Magic offered to order this for me, but at this point I just went ahead and ordered it via the Amazon app on my phone, which was simple enough. If I give Magic access to my Amazon account, they can place orders directly through my account, but I haven’t set that up yet. I might try that later, but placing Amazon orders is already pretty quick if you know the exact item you’d like to buy.
My new hardware should arrive on Tuesday, and I’m pretty confident I can manage the setup. And if three mesh units isn’t adequate for some reason, I can always add more units until the WiFi signal is strong and stable in all rooms.
Although this request started out a bit rocky, it did end up going in a very worthwhile direction.

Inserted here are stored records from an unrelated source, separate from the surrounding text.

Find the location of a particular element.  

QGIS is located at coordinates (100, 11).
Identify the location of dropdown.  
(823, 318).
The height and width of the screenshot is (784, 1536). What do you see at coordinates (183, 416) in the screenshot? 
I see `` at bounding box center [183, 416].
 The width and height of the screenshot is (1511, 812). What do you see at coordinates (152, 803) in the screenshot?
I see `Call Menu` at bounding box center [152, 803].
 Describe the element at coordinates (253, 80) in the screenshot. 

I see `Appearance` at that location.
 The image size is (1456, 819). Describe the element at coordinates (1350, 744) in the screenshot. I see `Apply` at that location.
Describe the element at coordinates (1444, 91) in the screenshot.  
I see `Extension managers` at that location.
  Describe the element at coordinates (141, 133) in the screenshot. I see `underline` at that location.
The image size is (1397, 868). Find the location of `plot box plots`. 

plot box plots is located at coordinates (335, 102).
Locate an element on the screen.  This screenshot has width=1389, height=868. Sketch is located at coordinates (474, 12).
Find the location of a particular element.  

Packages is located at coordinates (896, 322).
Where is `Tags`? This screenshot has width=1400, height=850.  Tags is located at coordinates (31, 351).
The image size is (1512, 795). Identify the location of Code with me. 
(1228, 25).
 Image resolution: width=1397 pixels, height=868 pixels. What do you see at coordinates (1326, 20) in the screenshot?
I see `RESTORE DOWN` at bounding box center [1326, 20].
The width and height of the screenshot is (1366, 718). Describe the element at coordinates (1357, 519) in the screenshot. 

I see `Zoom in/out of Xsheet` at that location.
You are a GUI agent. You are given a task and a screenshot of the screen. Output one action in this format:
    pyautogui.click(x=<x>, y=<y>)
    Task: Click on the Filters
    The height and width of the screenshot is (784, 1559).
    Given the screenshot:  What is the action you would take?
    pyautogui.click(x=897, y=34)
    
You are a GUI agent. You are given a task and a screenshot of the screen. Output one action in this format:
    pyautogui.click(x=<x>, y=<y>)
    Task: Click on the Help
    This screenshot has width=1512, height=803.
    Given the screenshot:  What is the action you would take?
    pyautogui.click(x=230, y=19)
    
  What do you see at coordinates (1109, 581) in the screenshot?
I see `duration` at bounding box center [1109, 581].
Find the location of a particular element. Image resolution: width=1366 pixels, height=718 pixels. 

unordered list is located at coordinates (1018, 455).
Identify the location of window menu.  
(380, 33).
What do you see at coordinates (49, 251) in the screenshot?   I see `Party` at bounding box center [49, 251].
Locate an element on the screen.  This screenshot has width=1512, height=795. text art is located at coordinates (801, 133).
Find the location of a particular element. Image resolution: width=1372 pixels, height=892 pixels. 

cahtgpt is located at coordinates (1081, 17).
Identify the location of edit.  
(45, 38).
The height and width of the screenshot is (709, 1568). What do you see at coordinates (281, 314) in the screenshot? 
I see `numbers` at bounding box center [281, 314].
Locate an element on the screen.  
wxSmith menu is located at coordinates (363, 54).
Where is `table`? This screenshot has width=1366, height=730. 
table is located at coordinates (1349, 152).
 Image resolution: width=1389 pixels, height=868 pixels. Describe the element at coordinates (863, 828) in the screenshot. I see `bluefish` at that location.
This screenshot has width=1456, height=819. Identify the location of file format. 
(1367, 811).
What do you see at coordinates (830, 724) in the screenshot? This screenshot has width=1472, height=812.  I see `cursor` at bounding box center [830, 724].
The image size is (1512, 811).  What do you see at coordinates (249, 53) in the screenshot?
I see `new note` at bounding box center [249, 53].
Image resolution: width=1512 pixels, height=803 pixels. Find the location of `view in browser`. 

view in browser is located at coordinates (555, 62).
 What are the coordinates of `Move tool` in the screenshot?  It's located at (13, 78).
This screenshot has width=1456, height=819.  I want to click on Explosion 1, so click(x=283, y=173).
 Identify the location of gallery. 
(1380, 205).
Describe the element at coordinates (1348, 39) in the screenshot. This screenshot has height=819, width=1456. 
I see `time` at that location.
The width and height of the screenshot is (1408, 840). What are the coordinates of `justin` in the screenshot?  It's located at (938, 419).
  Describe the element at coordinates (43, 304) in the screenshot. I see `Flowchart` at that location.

It just took some steering to get it heading down the right path.
Maybe it would have been faster if I’d suggested a mesh network from the start, but I also wanted to allow some space just in case the person handling the request knew of another option that I wasn’t aware of. So even though this ended up going down a path I could have predicted in advance, and maybe I could have jumped ahead to the expected solution space sooner, I don’t think it was bad to begin with a more open-ended statement of intent. It showed me that this approach can work.
Knowing that I can open a request with a pretty bare-bones idea is an interesting way of thinking about delegation. Once I get someone else involved, the request takes on a life of its own. Just sending a text invites action and gets things moving. It’s nice to know that I don’t have to have everything figured out. I could open with a request that may even be poorly formed, just to see where it leads. I’m only risking $25 each time, which isn’t a big deal.
I’m also seeing the power of sharing intentions with people who will help move the intention forward. If I text to a friend, “I could really use a massage,” I may get some sympathy in return, like an “Awwww”… or perhaps a “Me too!” If I text to Magic, “I could really use a massage,” I’ll end up getting a massage.
If you share a goal or intention with someone who won’t move it a step forward, isn’t that a way of preventing progress? We could even call this a form of complaining, couldn’t we?
I’m starting to think of delegation as a special kind of microphone. When I speak an intention into this mic, it initiates the manifestation process, giving me the expectation that what I said is about to become real. If I have an intention but avoid speaking it into this mic, it means I’m not ready to see it become real yet. Speaking a single line into this mic is powerful. It means I’m inviting my intention to become real. It means I’m saying to the universe, “I’m ready now! Let’s do this!”